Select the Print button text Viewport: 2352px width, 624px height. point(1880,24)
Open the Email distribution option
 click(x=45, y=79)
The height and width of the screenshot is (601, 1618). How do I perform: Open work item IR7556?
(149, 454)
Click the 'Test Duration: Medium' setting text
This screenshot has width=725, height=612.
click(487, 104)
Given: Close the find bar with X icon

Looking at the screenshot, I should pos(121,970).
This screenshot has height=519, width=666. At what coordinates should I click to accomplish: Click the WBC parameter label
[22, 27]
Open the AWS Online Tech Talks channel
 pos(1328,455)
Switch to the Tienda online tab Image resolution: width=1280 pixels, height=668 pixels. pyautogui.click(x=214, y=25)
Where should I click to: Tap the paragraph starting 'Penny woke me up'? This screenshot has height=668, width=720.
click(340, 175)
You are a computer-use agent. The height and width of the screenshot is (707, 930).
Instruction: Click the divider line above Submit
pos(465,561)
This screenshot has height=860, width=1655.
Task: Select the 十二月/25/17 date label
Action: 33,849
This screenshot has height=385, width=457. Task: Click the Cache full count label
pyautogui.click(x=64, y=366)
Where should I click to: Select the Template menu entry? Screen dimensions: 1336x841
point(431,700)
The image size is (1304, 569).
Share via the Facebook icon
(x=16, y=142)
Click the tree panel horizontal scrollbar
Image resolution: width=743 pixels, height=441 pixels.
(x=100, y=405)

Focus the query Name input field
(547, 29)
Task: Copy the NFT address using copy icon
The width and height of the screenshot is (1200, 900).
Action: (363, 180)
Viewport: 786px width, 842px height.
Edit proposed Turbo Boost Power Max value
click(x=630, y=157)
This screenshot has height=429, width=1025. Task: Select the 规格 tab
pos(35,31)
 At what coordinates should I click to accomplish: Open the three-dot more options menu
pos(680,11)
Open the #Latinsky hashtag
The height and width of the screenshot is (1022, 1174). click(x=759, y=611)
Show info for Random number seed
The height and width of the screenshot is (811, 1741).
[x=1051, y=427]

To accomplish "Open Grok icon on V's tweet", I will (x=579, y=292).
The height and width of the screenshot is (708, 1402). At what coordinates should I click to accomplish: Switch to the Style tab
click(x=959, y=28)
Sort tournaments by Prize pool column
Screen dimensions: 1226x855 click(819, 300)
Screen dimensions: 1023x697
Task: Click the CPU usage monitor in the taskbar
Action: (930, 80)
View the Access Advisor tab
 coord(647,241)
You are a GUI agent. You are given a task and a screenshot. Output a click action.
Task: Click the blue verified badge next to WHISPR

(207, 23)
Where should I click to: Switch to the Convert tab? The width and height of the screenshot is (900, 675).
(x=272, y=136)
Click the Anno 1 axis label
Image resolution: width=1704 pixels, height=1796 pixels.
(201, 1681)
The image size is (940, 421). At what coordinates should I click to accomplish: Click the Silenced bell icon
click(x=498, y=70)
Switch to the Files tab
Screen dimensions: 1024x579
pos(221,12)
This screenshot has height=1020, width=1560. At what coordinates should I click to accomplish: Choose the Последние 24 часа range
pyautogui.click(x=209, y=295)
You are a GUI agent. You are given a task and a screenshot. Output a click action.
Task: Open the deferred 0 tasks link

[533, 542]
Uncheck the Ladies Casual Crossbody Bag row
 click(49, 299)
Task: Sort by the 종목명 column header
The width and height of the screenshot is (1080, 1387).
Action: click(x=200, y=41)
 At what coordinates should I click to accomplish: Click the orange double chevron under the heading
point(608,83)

*****

What is required: Check the data for the word "Viewport" and pull out the lines that have it.

Reply:
Select the Print button text Viewport: 2352px width, 624px height. point(1880,24)
Viewport: 786px width, 842px height.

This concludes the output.